◆ To do
Where the records below show the word "computer" in a line, please copy that line.

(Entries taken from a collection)
***
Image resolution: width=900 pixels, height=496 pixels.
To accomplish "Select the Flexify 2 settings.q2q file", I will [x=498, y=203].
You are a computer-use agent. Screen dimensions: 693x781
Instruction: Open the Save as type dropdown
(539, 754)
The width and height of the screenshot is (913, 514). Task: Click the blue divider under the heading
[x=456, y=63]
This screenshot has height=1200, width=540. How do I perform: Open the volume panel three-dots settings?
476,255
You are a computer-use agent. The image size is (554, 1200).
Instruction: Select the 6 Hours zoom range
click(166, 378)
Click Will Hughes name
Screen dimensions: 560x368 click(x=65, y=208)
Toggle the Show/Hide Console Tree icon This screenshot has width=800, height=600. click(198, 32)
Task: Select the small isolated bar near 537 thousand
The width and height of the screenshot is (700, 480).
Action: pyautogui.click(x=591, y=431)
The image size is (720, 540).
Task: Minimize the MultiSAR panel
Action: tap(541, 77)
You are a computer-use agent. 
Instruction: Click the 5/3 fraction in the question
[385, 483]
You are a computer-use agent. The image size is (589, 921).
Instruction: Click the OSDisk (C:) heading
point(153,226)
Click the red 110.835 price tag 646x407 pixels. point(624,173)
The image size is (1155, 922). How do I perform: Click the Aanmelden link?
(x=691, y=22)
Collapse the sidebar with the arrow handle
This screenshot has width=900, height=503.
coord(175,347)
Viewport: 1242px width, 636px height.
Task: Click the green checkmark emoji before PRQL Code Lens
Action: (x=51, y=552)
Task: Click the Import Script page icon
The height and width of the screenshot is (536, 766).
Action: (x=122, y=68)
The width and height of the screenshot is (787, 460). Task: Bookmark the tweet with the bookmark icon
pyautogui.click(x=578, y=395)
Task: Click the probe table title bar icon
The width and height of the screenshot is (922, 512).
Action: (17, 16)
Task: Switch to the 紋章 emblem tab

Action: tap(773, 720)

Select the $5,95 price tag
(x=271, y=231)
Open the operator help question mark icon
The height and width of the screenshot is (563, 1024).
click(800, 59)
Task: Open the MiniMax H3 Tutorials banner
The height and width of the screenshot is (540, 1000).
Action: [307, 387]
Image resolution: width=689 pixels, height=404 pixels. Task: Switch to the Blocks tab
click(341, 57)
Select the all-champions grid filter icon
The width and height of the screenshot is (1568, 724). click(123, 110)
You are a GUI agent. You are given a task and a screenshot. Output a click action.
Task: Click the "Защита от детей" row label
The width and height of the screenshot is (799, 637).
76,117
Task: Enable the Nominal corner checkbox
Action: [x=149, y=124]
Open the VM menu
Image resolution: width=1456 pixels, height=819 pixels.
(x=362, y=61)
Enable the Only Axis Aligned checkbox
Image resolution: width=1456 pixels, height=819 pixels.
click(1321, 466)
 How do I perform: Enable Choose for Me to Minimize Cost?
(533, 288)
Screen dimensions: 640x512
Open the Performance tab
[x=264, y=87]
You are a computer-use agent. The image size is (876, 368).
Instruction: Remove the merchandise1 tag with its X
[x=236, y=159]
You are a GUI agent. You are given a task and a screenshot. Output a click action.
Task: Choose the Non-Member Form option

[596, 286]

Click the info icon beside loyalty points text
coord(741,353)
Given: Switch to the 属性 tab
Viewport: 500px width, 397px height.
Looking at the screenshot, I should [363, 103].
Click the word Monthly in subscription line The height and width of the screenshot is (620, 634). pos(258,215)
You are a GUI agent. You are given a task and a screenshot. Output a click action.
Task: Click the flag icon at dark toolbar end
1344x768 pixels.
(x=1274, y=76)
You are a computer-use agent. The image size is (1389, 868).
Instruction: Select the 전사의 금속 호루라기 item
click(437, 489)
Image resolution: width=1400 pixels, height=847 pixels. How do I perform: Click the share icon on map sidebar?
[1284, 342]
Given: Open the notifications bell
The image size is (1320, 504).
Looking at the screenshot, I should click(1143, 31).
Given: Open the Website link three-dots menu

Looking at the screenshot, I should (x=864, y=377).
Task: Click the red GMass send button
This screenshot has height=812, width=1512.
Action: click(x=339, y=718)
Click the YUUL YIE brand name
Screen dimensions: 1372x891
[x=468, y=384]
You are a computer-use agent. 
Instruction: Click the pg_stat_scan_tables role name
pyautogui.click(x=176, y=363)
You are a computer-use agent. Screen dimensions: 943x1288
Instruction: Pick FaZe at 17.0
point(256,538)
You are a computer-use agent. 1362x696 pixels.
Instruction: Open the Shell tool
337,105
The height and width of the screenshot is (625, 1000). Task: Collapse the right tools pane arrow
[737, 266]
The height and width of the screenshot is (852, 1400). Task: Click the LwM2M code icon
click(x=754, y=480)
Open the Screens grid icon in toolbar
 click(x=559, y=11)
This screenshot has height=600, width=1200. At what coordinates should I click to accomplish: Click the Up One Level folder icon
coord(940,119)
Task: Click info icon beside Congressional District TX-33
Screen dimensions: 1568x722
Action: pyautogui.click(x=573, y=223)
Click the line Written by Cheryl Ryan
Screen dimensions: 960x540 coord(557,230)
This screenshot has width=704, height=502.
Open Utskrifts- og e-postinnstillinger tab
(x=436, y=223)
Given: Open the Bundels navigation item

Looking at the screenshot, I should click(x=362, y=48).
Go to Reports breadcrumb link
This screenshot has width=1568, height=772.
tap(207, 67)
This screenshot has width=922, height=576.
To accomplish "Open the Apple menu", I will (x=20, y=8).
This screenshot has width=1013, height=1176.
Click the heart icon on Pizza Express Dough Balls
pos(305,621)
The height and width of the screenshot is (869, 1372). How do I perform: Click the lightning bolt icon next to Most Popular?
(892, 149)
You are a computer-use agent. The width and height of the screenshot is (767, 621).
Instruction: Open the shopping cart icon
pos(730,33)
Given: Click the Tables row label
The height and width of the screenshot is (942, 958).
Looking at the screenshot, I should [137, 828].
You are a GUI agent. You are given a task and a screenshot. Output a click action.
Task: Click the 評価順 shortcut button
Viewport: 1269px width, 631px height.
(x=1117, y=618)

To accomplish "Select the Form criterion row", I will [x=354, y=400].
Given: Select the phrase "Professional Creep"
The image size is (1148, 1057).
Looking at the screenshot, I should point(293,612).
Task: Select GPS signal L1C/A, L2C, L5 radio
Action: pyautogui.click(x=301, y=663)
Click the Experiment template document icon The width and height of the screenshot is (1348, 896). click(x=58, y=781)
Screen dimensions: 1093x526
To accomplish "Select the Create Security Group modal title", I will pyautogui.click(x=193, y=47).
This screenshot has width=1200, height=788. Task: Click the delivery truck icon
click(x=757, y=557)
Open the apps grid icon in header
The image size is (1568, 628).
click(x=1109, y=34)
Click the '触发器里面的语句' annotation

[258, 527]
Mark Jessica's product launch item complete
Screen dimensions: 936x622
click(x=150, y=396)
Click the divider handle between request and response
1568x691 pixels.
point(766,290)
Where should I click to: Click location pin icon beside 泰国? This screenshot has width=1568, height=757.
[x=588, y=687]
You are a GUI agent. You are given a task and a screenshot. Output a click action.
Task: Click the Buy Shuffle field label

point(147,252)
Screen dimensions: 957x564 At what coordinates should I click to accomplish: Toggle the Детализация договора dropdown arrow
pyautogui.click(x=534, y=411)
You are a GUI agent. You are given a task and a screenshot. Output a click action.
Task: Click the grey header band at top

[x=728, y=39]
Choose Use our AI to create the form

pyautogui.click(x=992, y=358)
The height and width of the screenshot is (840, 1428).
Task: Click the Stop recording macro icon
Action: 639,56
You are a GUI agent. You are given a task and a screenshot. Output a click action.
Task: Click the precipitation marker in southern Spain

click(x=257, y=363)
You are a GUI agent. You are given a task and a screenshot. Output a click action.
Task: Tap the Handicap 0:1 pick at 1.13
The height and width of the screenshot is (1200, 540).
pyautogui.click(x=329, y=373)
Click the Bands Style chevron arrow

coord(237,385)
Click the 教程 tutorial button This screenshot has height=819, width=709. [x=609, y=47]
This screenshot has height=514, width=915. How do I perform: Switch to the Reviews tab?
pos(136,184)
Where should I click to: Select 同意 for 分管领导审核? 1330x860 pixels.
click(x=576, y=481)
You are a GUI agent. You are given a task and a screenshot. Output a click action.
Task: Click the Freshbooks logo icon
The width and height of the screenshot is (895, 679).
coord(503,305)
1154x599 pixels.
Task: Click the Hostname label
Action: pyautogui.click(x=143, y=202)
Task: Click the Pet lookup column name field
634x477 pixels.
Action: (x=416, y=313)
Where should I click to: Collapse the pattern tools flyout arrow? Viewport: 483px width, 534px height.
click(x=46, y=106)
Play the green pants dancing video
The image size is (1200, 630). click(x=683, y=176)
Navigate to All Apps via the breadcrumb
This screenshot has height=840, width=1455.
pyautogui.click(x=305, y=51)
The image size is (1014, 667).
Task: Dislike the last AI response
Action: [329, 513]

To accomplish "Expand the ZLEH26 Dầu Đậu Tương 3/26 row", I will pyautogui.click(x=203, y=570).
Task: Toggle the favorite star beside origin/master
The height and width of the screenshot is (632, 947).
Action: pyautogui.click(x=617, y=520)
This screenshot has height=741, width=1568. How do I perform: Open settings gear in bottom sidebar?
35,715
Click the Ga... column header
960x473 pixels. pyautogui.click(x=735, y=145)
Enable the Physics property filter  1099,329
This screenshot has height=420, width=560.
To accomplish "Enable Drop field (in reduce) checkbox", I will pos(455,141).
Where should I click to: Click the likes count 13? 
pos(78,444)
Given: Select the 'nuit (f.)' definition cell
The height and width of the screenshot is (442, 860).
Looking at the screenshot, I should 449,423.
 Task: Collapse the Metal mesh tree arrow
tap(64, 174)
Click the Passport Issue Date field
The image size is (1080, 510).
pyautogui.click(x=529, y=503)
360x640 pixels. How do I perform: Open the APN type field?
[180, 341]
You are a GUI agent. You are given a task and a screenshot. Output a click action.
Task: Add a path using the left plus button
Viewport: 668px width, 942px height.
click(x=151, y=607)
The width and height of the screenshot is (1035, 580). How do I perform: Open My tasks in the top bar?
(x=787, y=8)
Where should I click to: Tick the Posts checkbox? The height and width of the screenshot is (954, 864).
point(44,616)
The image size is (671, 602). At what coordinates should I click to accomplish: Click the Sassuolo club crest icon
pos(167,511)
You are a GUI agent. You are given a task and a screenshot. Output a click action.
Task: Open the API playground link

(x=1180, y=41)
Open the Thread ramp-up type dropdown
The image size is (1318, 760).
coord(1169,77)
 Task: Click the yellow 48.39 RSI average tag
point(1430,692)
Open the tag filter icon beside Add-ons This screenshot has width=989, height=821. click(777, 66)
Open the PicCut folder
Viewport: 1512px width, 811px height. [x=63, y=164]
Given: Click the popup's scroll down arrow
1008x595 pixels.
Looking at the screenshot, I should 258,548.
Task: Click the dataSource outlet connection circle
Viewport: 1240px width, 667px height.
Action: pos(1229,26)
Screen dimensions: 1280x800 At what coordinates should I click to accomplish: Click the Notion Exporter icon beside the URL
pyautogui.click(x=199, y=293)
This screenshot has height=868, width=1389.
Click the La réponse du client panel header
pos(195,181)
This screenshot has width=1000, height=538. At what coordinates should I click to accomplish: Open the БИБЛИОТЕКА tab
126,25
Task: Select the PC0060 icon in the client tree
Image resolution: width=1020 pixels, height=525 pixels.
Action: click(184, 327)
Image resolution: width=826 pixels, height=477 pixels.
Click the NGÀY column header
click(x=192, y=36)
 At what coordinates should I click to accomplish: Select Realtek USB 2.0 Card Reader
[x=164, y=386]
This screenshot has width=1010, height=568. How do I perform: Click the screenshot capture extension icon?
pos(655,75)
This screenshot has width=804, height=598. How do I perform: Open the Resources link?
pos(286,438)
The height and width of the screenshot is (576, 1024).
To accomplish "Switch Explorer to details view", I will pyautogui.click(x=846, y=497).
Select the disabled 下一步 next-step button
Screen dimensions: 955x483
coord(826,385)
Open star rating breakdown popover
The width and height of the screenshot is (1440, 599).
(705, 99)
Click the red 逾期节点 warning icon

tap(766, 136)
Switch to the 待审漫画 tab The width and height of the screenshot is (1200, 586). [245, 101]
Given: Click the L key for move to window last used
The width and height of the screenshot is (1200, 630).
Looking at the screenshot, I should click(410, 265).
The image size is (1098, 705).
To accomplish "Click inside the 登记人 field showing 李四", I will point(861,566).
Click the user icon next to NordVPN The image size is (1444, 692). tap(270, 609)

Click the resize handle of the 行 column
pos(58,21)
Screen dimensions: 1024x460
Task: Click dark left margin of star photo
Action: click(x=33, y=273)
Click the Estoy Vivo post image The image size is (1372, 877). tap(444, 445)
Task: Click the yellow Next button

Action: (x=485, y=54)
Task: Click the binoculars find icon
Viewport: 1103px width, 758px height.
***
◆ Output below
You are a computer-use agent. Screen dimensions: 693x781
You are a computer-use agent. The image size is (554, 1200).
You are a computer-use agent. 
You are a computer-use agent. The image size is (589, 921).
You are a computer-use agent. The image size is (876, 368).
You are a computer-use agent. The image size is (1389, 868).
You are a computer-use agent. 
You are a computer-use agent. Screen dimensions: 943x1288
You are a computer-use agent. 1362x696 pixels.
You are a computer-use agent. The width and height of the screenshot is (767, 621).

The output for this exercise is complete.